(Extracted records begins)

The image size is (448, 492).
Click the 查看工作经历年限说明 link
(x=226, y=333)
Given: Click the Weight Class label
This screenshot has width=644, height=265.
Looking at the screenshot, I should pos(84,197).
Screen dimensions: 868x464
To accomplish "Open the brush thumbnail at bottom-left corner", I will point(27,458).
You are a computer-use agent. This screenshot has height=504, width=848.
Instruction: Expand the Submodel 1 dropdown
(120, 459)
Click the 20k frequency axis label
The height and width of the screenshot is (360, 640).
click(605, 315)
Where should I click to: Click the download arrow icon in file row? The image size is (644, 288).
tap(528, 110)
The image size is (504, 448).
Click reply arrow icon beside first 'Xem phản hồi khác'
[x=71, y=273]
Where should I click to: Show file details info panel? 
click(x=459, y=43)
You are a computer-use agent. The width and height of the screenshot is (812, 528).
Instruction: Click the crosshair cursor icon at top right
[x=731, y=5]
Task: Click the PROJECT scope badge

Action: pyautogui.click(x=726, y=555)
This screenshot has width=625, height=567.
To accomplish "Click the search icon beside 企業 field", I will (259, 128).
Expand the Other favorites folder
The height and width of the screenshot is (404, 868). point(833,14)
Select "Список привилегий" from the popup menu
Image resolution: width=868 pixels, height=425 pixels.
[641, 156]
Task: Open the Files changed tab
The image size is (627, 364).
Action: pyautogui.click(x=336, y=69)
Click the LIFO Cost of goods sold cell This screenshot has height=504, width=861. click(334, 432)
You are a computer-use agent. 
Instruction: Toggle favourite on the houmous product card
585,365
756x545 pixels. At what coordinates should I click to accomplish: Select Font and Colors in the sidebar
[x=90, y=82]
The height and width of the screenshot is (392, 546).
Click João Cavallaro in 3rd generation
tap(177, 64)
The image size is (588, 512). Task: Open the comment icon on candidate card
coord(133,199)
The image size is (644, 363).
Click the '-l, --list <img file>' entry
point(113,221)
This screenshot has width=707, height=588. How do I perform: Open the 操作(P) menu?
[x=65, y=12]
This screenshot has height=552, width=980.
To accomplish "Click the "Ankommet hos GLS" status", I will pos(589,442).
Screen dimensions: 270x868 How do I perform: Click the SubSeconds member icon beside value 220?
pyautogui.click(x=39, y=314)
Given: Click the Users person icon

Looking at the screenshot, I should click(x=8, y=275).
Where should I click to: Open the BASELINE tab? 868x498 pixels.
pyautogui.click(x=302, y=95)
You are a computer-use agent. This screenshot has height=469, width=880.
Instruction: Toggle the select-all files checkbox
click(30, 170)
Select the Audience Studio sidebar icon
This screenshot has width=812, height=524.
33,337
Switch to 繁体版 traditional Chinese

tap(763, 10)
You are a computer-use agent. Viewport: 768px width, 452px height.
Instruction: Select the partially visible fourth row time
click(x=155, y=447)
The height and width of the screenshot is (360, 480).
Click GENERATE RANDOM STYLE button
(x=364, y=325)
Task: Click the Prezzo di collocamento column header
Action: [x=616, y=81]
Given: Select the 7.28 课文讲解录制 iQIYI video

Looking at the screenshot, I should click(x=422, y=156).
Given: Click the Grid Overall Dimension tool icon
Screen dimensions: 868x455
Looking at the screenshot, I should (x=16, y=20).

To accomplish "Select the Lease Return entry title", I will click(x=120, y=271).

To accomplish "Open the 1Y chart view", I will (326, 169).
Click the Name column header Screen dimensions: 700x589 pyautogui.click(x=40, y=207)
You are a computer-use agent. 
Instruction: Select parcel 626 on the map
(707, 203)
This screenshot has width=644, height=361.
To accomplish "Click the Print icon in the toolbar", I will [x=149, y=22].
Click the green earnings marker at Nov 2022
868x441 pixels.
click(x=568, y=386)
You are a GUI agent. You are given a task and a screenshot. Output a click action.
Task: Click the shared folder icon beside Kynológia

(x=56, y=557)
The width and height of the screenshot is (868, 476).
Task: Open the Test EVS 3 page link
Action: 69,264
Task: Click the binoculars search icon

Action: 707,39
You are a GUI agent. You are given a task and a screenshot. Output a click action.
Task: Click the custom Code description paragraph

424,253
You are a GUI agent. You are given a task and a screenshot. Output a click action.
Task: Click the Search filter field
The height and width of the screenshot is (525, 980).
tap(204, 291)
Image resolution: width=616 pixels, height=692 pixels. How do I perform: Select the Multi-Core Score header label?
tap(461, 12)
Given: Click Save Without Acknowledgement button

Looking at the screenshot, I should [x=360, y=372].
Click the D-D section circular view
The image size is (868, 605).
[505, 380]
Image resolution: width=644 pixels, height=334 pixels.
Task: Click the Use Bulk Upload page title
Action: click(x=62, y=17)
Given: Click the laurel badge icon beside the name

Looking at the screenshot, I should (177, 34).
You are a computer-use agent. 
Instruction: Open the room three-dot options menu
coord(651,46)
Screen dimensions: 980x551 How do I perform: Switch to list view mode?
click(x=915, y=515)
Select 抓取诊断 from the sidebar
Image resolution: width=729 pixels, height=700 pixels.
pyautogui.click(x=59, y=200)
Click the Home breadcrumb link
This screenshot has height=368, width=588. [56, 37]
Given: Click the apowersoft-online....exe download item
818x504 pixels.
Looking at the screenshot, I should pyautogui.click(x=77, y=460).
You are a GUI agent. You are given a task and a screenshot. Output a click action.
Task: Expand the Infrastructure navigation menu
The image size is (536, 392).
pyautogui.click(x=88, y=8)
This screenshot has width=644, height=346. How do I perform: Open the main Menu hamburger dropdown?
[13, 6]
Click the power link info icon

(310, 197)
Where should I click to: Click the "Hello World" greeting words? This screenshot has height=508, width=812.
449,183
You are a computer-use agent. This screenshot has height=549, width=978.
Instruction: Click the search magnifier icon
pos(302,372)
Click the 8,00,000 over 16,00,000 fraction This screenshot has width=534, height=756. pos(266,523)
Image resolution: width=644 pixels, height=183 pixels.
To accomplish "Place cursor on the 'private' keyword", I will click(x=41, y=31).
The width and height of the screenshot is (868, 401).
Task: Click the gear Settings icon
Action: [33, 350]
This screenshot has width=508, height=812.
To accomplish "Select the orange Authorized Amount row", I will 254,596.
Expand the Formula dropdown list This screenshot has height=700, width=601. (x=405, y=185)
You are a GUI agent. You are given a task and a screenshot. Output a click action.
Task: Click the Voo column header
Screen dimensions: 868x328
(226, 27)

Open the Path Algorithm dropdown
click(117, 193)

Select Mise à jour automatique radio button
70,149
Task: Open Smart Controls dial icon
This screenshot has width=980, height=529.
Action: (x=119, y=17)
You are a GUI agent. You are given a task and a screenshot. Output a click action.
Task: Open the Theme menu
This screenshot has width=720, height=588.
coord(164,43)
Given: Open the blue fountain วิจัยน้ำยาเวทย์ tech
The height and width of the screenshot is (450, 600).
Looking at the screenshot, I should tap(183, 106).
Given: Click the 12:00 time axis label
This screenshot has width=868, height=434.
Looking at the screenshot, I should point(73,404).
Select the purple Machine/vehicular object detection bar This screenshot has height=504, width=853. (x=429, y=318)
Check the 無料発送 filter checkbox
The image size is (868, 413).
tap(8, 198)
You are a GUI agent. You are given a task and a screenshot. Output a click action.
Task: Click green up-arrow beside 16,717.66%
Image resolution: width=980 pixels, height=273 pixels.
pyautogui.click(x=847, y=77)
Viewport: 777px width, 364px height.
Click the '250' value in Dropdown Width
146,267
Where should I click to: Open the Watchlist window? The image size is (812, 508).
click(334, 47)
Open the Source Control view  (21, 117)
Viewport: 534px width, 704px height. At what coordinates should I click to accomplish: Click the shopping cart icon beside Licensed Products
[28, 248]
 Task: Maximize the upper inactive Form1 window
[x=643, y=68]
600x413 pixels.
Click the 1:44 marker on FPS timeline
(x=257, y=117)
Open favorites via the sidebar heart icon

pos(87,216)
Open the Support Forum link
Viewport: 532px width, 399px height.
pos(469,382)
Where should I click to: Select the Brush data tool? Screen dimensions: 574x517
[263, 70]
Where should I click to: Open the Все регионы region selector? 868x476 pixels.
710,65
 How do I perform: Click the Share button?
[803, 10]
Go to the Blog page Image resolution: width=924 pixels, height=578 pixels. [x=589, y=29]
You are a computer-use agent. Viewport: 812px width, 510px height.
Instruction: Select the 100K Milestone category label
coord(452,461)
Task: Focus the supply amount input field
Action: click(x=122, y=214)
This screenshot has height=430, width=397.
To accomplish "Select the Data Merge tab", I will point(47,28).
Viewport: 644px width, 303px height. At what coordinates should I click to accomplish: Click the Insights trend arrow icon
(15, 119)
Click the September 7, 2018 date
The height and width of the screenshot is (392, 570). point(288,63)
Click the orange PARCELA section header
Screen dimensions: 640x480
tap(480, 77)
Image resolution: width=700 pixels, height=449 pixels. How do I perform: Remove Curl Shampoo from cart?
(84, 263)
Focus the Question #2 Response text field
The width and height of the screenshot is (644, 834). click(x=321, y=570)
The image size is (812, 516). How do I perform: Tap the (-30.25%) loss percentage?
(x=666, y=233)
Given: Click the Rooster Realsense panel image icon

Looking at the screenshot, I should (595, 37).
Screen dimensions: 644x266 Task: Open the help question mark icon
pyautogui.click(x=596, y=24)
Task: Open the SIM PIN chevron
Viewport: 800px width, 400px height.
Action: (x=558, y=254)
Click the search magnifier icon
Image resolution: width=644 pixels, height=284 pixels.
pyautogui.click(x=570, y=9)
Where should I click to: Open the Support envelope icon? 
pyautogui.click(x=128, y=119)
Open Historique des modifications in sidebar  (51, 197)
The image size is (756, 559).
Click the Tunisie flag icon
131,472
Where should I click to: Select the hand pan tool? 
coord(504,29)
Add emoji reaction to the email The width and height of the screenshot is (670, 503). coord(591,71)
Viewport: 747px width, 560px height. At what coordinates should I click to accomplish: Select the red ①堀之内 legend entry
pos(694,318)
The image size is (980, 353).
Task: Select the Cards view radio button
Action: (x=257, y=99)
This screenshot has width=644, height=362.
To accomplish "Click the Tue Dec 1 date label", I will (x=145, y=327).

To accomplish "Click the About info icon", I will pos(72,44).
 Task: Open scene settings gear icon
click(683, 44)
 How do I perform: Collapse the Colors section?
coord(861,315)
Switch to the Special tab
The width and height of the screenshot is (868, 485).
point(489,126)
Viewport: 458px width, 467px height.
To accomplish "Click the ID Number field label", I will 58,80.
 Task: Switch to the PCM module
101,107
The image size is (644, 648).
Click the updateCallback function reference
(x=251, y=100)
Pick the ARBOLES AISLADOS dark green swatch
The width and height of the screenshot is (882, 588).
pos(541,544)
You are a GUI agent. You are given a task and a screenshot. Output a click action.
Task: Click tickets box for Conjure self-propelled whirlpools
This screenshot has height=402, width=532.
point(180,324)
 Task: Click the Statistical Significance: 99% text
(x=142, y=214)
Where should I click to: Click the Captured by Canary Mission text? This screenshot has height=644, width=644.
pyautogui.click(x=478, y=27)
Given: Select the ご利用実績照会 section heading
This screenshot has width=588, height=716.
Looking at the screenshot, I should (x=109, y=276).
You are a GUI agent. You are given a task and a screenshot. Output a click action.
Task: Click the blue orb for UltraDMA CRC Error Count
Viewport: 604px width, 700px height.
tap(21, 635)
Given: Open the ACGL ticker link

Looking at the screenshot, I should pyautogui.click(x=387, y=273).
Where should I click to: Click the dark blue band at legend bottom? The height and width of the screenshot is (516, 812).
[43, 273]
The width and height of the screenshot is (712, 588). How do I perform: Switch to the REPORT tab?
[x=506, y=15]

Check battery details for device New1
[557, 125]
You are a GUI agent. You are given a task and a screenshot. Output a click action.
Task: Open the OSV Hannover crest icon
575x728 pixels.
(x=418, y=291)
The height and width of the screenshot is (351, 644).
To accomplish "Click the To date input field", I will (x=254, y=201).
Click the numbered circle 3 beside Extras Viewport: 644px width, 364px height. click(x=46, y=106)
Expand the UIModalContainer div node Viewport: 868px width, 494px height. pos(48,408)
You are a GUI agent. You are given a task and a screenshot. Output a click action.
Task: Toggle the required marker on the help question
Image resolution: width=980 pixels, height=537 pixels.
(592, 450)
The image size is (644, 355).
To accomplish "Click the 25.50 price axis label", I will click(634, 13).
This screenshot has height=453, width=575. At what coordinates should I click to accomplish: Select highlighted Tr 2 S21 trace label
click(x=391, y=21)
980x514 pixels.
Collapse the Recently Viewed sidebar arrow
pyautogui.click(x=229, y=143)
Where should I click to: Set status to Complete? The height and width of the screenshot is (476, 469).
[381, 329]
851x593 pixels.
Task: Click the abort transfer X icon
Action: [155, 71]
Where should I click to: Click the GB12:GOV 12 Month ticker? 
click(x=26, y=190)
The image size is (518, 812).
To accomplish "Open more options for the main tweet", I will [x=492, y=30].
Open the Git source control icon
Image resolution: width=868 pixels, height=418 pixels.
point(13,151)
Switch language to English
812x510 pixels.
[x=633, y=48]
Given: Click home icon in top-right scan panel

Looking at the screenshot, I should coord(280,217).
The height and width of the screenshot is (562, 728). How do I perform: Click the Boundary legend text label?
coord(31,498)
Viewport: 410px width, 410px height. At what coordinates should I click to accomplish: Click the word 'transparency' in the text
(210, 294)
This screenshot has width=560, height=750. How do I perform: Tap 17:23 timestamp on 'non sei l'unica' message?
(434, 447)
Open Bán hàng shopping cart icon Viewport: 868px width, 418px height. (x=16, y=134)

(Extracted records ends)

**Task details**
What lines in the data above contain the word "computer"? Show them all.

**Written solution**
You are a computer-use agent. This screenshot has height=504, width=848.
You are a computer-use agent. The width and height of the screenshot is (812, 528).
You are a computer-use agent. 
You are a computer-use agent. This screenshot has height=469, width=880.
You are a computer-use agent. Viewport: 768px width, 452px height.
You are a computer-use agent. 
You are a computer-use agent. 
You are a computer-use agent. This screenshot has height=549, width=978.
You are a computer-use agent. Viewport: 812px width, 510px height.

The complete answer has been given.